Spora rzesza ludzi albo wierzy, że obecna rzeczywistośc upadającego liberalizmu jest czymś normalnym, bo innego punktu odniesienia im brak, albo trzyma się uparcie koncepcji rzeczywistośći alternatywnej. Brakuje im zrozumienia uwarunkowań cywilizacyjnych i systemowych i nie rozumieją zakresu czynników determinujących życie w przestrzeni społecznej.

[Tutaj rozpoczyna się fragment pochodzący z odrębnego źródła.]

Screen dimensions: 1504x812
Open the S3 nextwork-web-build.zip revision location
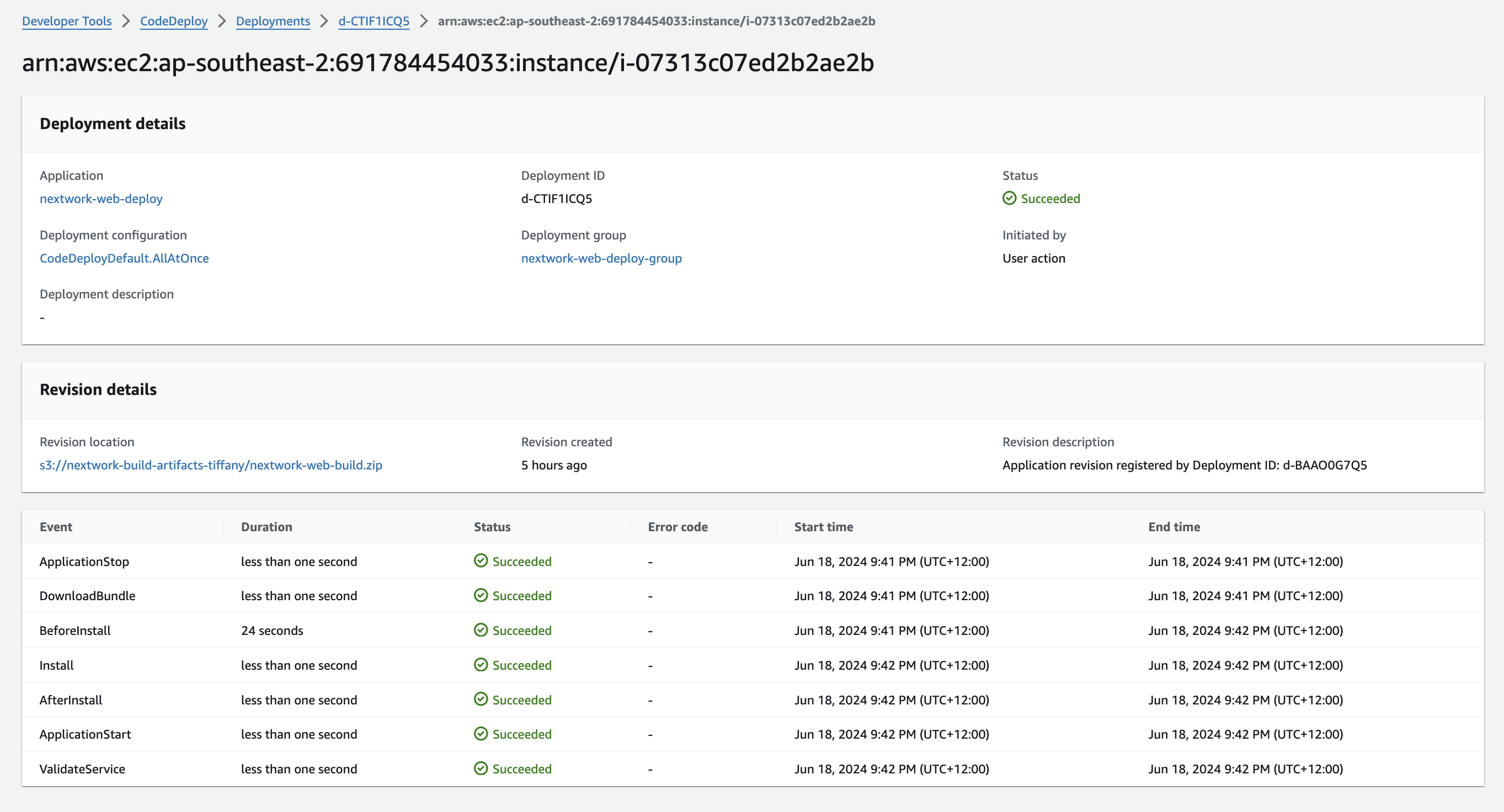coord(211,465)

W rzeczywistości nas otaczającej można zdziałać tyle, na ile natura pozwala, ale żeby mozna było działać trzeba poznać prawa natury i je zastosować. Wbrew prawom natury nie da się nic zrobić. Oczywiście na krótką metę może się wydawać, że się da, bo natura ludzka jest elastyczna i adaptatywna, ale są granice tej elastyczności, czego dowodem w USA była tzw. polityka tożsamości i reakcja na nią w postaci prezydentury Trumpa. Liberałowie przekroczyli tę granicę i zostali zmieceni ze sceny politycznej.
W Europie, pokawałkowanej politycznie, w tym w Polsce, liberałom się nadal wydaje, że można sobie dowolnie hasać, ale jest oczywiste, że wiatru historii nie da się zatrzymać i harce skończą się katastrofą. Co sprawia, że wielu jest odpornych na wiedzę o rzeczywistości ?
Wygląda na to, że tacy ludzie motywowani już z założenia złymi emocjami, nie przejmują się konsekwencjami - dla nich ważniejsze jest czynienie innym, inaczej myślaćym czy przeciwnikom politycznym, zła i szkodzenie z czystej, małpiej złośliwości. Taka szympansia tradycja, dziedziczny atawizm ?.